### Tasks to perform
1. Decide whether each statement, marked (a), (b) and (c), agrees with the text on unsettled issues following Kiobel. Answer yes or no for each and quote the deciding words of that text.
(a) Kiobel named genocide as conduct falling within the scope of the ATS.
(b) Sosa set out a detailed list of specific offenses under the law of nations.
(c) The ATS is designed to punish.
2. Answer these questions from the text on unsettled issues following Kiobel.
(a) Before Sosa, in regard of what norms did federal district courts require conduct to be unlawful in order to find a violation of the law of nations?
(b) In what matters is the principle of universal jurisdiction described as accepted?
(c) Why were Filartiga and Marcos not of much help?
3. Carry on with the text on unsettled issues following Kiobel, starting after its final sentence.

### Text section
* Start *

III- Unsettled issues following Kiobel 

  1.    Unsettled legal questions

      1.1 Determining the content of a violation of the law of nations

Before Sosa, federal district courts conditioned a finding of a violation of the law of nations upon conduct that was unlawful in regard of specific, universal and obligatory norms of international law.

As to the content of the law of nations, Sosa was of little help in that it merely referred to “norms of international character accepted by the civilized world” (…)“withdefinite content and acceptance among civilized nations”. Kiobel was of greater help as it specifically pointed to torture, genocide, crimes against humanity and war crimes as conduct that fell within the substantial scope of the ATS.

Following those takeaways, one could predict that a great amount of time would be needed to further define the substantive reach of the ATS through a case-by-case analysis.

      1.2 Determining the proper venue

  • Is there an exhaustion principle? Should petitioners first sue where an individual resides; in its home state or concerning corporations where they are incorporated?

While the principle of universal jurisdiction is accepted in criminal matters, can this reasoning be extended to the ATS, designed not to punish but to grant relief?

A functional argument would lead to distinguish those two different issues and therefore treat them differently.

  • As under federal common law, can the forum non conveniens doctrine apply?

Both Filartiga and Marcos were not of much help as the domestic courts where the conduct occurred were unlikely to prosecute. Therefore, does the exhaustion principle apply when the claim is unlikely to be tried in accordance with due process of law standards?

* End *

### Data
* Start *

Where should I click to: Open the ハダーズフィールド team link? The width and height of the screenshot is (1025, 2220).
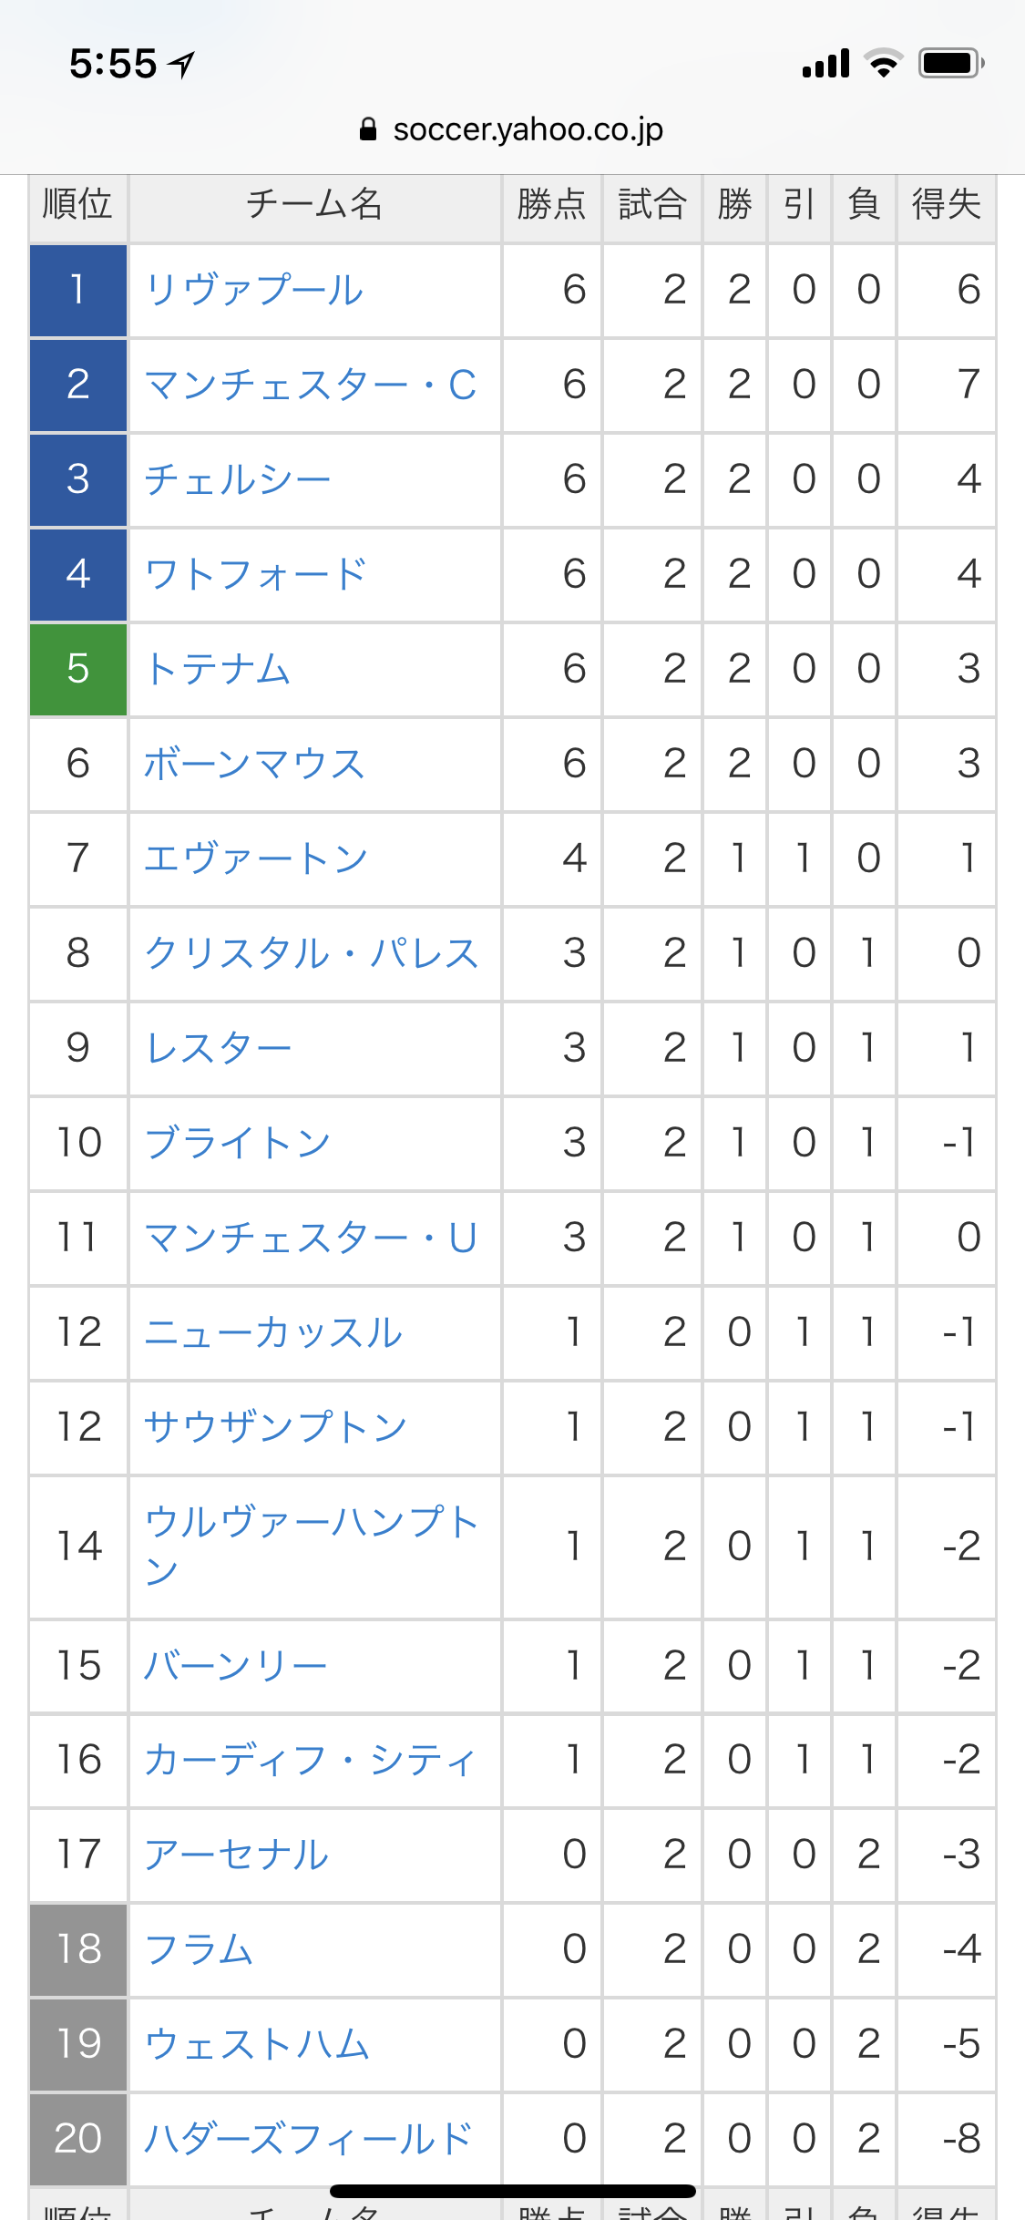pyautogui.click(x=308, y=2139)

* End *

### Answers for the tasks
1.
(a) Yes: "Kiobel was of greater help as it specifically pointed to torture, genocide, crimes against humanity and war crimes as conduct that fell within the substantial scope of the ATS."
(b) No: "Sosa was of little help in that it merely referred to “norms of international character accepted by the civilized world”"
(c) No: "designed not to punish but to grant relief"

2.
(a) Specific, universal and obligatory norms of international law.
(b) Criminal matters.
(c) The domestic courts where the conduct occurred were unlikely to prosecute.

3.
What if an alternate forum exists? Should U.S courts dismiss a pending claim on the ground that an adequate alternative forum? At this stage, it seems that those questions remain unresolved.

  • How to assess whether an adequate alternate forum exists?

   The Supreme Court has not provided a clear-cut framework for determining if and when, U.S courts should dismiss a claim on grounds that a more appropriate forum exist? International law's principles, if observed would surely point to a positive answer. However, some would argue that the ATS constitutes federal common law and as such should not be read in light of International law’s principles.

Notwithstanding this pure domestic approach, a consequential argument would insist on direct adverse effects on foreign policy, infringements upon sovereignty to oppose a strict national construction of the statute. Consistent with those comity principles that must be complied with even by the Supreme Courts of the most powerful countries, U.S Courts should dismiss a case if both a more appropriate forum existed and the likelihood of obtaining damages following a fair trial was guaranteed.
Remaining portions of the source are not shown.